Item 32. Principal Underwriters.

ALPS Portfolio Solutions Distributors, Inc. acts as the distributor for the Registrant and the following investment companies: ALPS Variable Investment Trust, Clough Funds Trust, Financial Investors Trust, and Select Sector SPDRs Trust.

(b) To the best of Registrant's knowledge, the directors and executive officers of ALPS Portfolio Solutions Distributor, Inc., are as follows:

Name* Position with Underwriter Positions with Fund
Stephen J. Kyllo Director, President, Chief Operating Officer & Chief Compliance Officer None
Richard C. Noyes Senior Vice President, General Counsel and Assistant Secretary None
Daniel Dolan Senior Vice President None
Kevin J. Ireland Senior Vice President None
Patrick J. Pedonti** Vice President, Treasurer and Assistant Secretary None
Eric T. Parsons Vice President, Controller and Assistant Treasurer None
Joseph J. Frank** Secretary None
Liza Orr Vice President, Senior Counsel None
Jed Stahl Vice President, Senior Counsel None
James Stegall Vice President None
Gary Ross Senior Vice President None
Hilary Quinn Vice President None
* Except as otherwise noted, the principal business address for each of the above directors and executive officers is 1290 Broadway, Suite 1000, Denver, Colorado 80203.

_Given data_
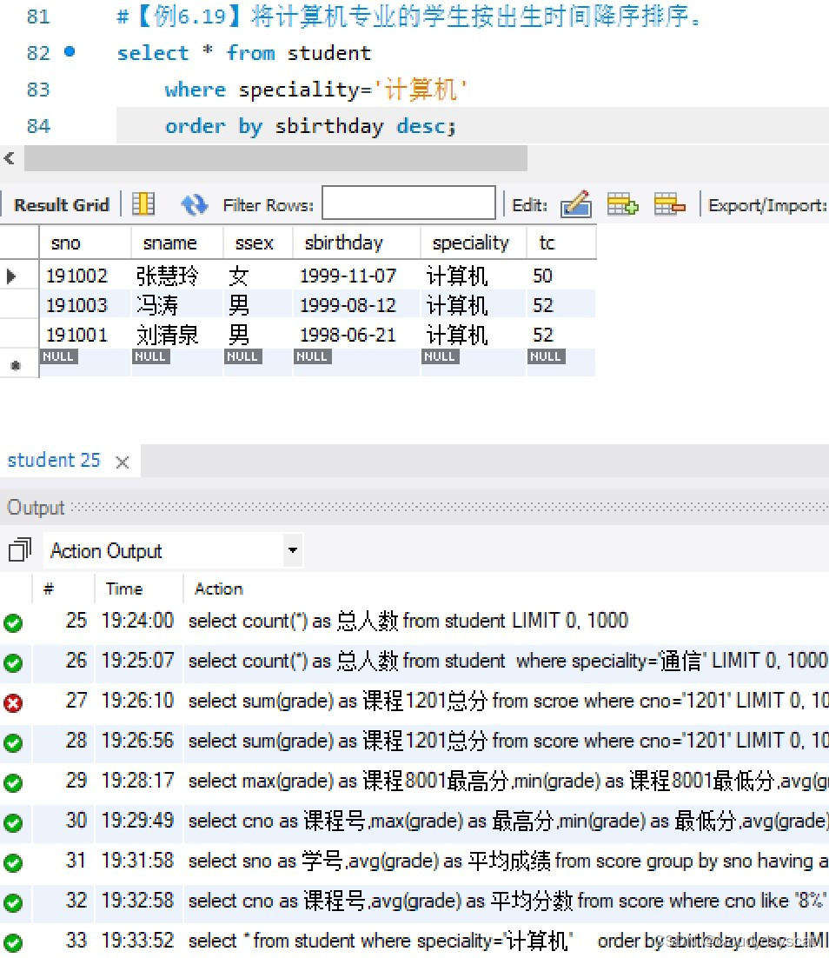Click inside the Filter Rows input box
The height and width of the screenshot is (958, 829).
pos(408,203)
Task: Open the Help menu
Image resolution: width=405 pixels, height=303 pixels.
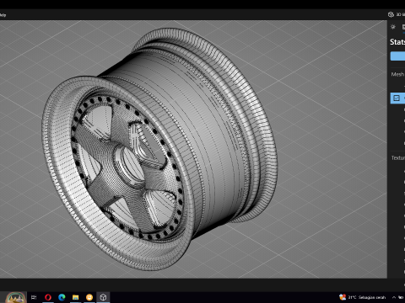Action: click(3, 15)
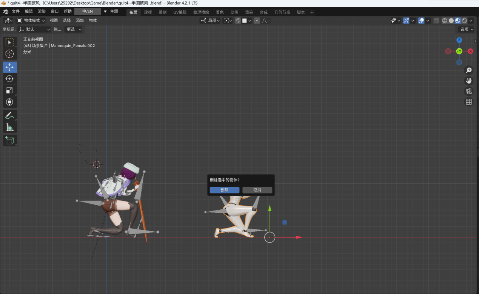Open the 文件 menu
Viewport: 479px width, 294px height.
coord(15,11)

_Your assignment_
Continue the principal underwriters excerpt from the point where it ends. The material comes from a separate source and has no connection to the underwriter filing.

_Task answer_
** The principal business address for Messrs. Pedonti and Frank is 333 W. 11th Street, 5th Floor, Kansas City, Missouri 64105.

(c) Not applicable.

Item 33. Location of Accounts and Records

All accounts, books and other documents required to be maintained by Section 31(a) of the Investment Company Act of 1940 and the rules thereunder are maintained at the following offices: (1) ALPS Portfolio Solutions Distributor, Inc., 1290 Broadway, Suite 1000, Denver, Colorado 80203; (2) ALPS Advisors, Inc. at 1290 Broadway, Suite 1000, Denver, Colorado 80203; (3) State Street Bank and Trust Company, 1 Iron Street - CCB0700, Boston, MA 02210; (4) RiverFront Investments, LLC, 9011 Arboretum Parkway, Suite 110, Richmond, VA 23236; (5) GSI Capital Advisors LLC, 23 Corporate Plaza, Suite 150, Newport Beach, CA 92660; and (6) Hillman Capital Management, Inc.; 7255 Woodmont Ave Suite 260, Bethesda, MD 20814.

Item 34. Management Services

Not applicable.

Item 35. Undertakings.

Not applicable.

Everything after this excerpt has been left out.